> [Selected extract]
'''
When singer Lou Rawls guest-appeared in Broadway's Smokey Joe's Cafe back in spring 1999, he saw that a "revuesical" of pop hits could find a willing and nostalgic audience. As such, he started thinking about taking a similar approach to music closer to his own style.
The result is Me & Mrs. Jones, a soul-based musical built around the songs of Kenny Gamble and Leon Huff. Starring Rawls and singer Darlene Love, M&MJ proved so popular in its debut at Philadelphia's Prince Music Theatre — a nearly-sold-out stint that extended a week to close Dec. 16 — it's cranked right back up again, reopening Jan. 8 and scheduled to run through Jan. 27, though co-producer and Rawls' personal manager, David Brokaw, told Playbill On-Line (Jan. 10) it's likely to extend to Feb. 10. Four supporting cast members had other commitments and couldn't do the Philadelphia return engagement, but the show is otherwise the same.
As for plans beyond that, which range from a national tour to a Broadway berth this spring or upcoming fall, Brokaw said "all sorts of things are being discussed, but there's nothing I'm in a position to say at this point. We believe we have a hit show, with hit music.
"I've been with Lou Rawls 31 years, and I've never seen him have any more fun doing anything else in his career than this. He did some Las Vegas dates during the holiday break, and he came back to his own show so refreshed. It's so different for him."
'''
> [Exercise data]
'''
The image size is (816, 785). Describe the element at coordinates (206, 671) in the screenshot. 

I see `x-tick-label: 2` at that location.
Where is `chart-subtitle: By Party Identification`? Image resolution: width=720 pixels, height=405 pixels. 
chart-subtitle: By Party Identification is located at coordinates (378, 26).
'''
'''
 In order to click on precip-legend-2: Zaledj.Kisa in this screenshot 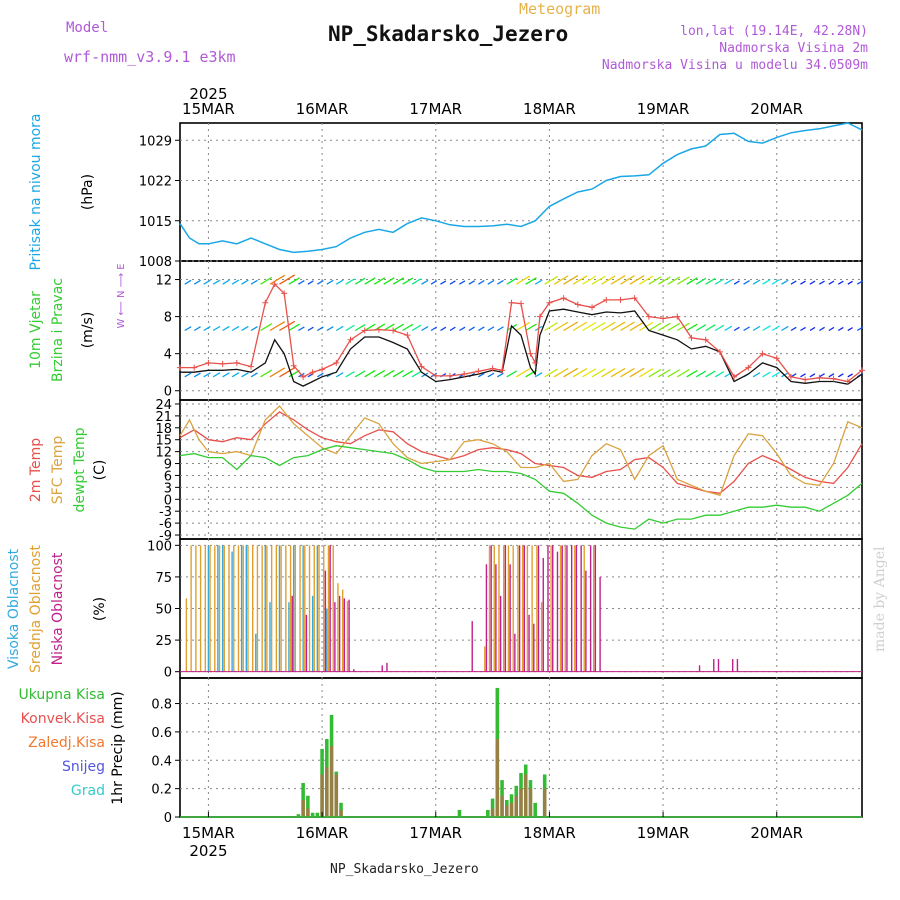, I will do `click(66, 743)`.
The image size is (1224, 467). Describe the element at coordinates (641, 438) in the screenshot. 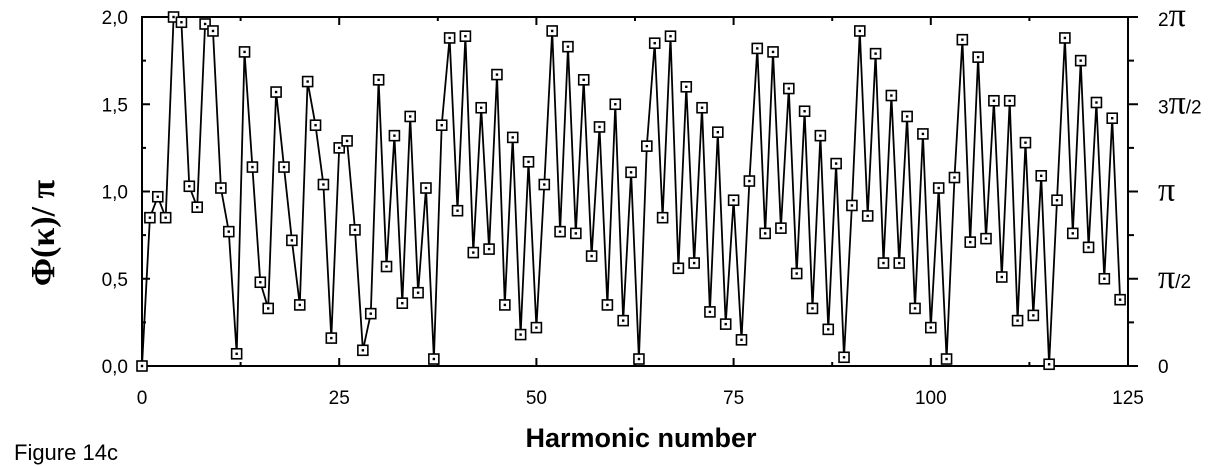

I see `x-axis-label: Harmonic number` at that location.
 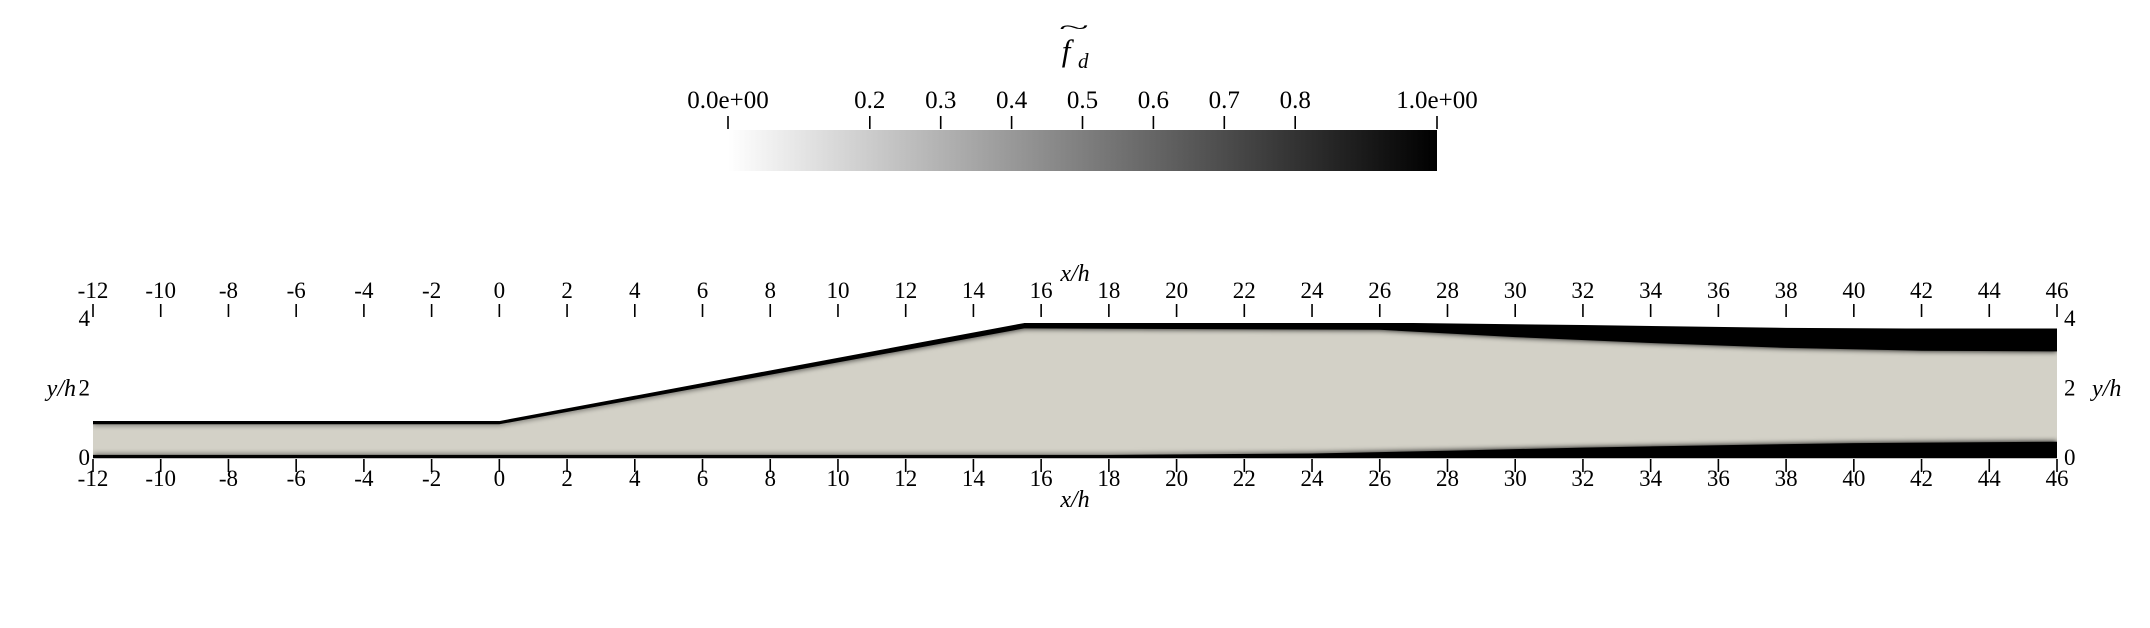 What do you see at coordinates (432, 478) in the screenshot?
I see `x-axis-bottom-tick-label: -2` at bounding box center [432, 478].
'''
'''
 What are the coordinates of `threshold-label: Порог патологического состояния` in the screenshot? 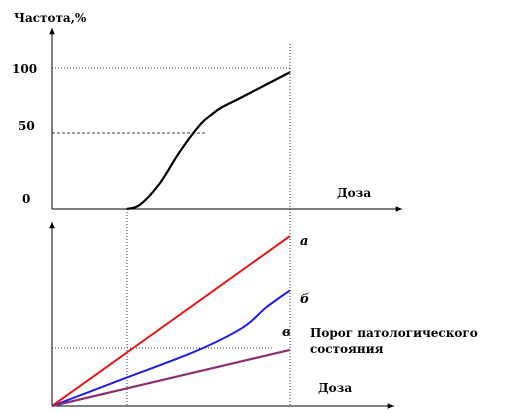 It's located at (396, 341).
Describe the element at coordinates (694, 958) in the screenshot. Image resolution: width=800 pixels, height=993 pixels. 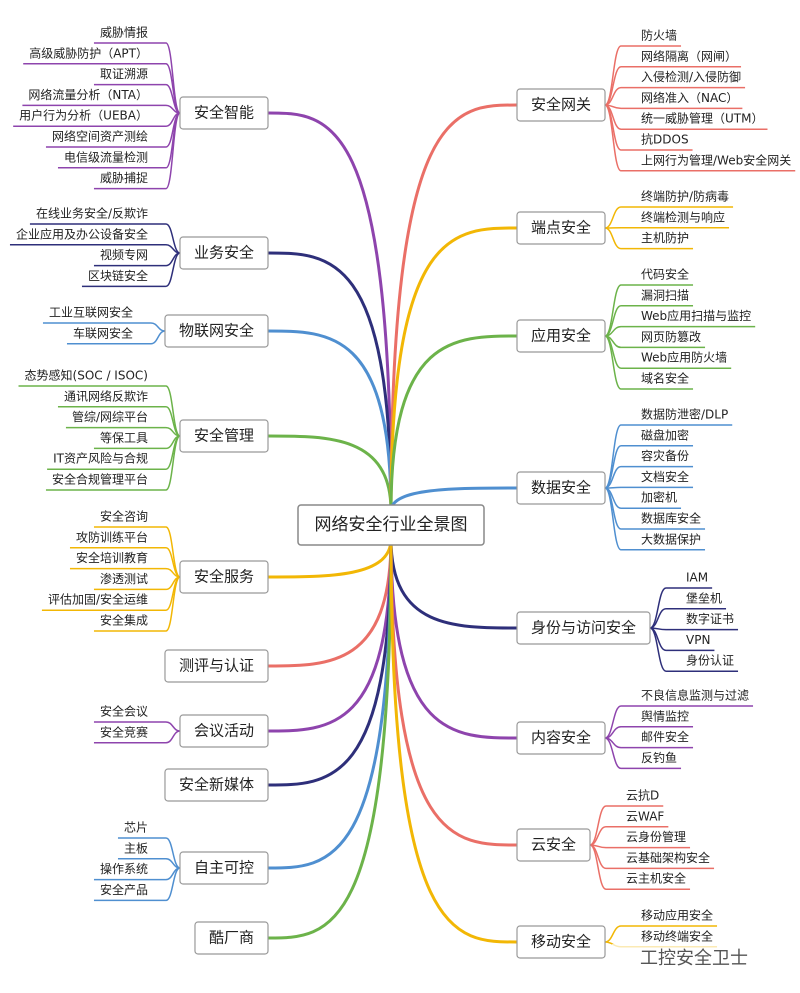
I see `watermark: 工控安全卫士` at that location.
'''
> [Directions]
A) In the article on the musical Me & Mrs. Jones, what led Lou Rawls to consider creating a show of this kind? Answer in one to three sentences.
B) Write the next part of the article on the musical Me & Mrs. Jones, picking up after its final sentence.
The data are a separate set of material, unrelated to the article.

> [Results of the exercise]
A) While guest-appearing in Broadway's Smokey Joe's Cafe in spring 1999, Rawls saw that a "revuesical" of pop hits could find a willing and nostalgic audience. That prompted him to think about taking a similar approach to music closer to his own style.

B)
The initial plan was for Me & Mrs. Jones to do a national tour and then come to Broadway, but recent scuttlebutt had been that the show may come to New York more quickly than that, perhaps following a January return to Philadelphia. There was no official word on plans yet, either from the producers or from the Prince, which has the month of January open but is bringing in Mandy Patinkin's new concert, devoted to Stephen Sondheim songs, in February. Rawls stars and co-produces with Brokaw, his personal manager, and with Murray Schwartz (former CEO of Merv Griffin Enterprises). According to Brokaw, the production team, Philadelphia Sound Company, acquired the theatrical rights to Gamble & Huff songs from Warner/Chappel Music.
Apart from the title tune, Gamble & Huff penned such R&B chart-makers as "Love Train," "When Will I See You Again," "Never Going to Give You Up," "If You Don't Know Me by Now," "Lady Love" and the Rawls standard, "You'll Never Find Another Love Like Mine."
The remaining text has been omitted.